Os países desenvolvidos deveriam canalizar poupanças para os países em desenvolvimento


de forma a financiar investimentos sustentáveis. Isto pode ser feito directamente ou numa
base bilateral. Por exemplo, através de empréstimos de longo prazo das agências de crédito à
exportação dos países desenvolvidos. Pode ainda ser feito de forma multilateral, aumentando
os fluxos de investimento em infra-estruturas do Banco Mundial e dos bancos de
desenvolvimento (incluindo o Banco de Desenvolvimento Inter-Americano, o Banco de
Investimento Europeu, o Banco de Desenvolvimento Africano e Banco de Desenvolvimento
Asiático). Ambos os canais podem ser usados.

Os países desenvolvidos também não reconhecem que um aumento do financiamento em


infra-estruturas sustentáveis no mundo em desenvolvimento - especialmente de transmissão
e geração de energia sustentável - é impossível chegar a um acordo global sobre as
alterações climáticas no final deste ano (ou em qualquer altura).

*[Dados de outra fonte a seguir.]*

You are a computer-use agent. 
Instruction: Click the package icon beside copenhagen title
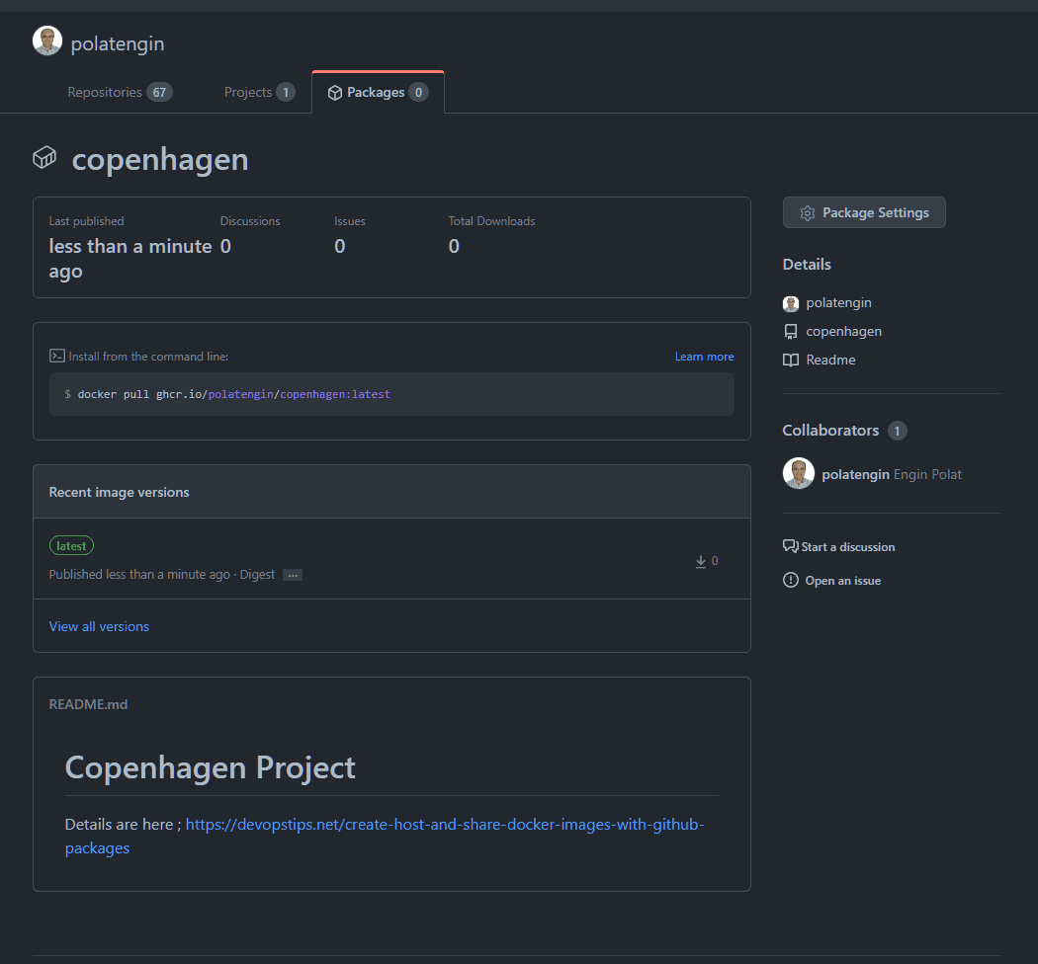click(44, 158)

Os países ricos de alguma forma esperam que os países pobres restrinjam os uso de
combustíveis fósseis sem ajudas significativas ao financiamento de novas e sustentáveis
fontes de energia. Em quase todas as propostas dos países ricos sobre metas, limites,
compromissos e licenças de dióxido de carbono, dificilmente existe uma palavra para ajudar
os países pobres a financiarem a transição para tecnologias sustentáveis.

A cimeira do G20 em Londres oferece a esperança de que é possível um verdadeiro esforço


global para reparar a queda da economia mundial. Este é o tempo e o lugar para lançar um
impulso mundial no sentido da sustentabilidade. Se falharmos neste objectivo, a crise
colocará o mundo em perigo durante muitos anos.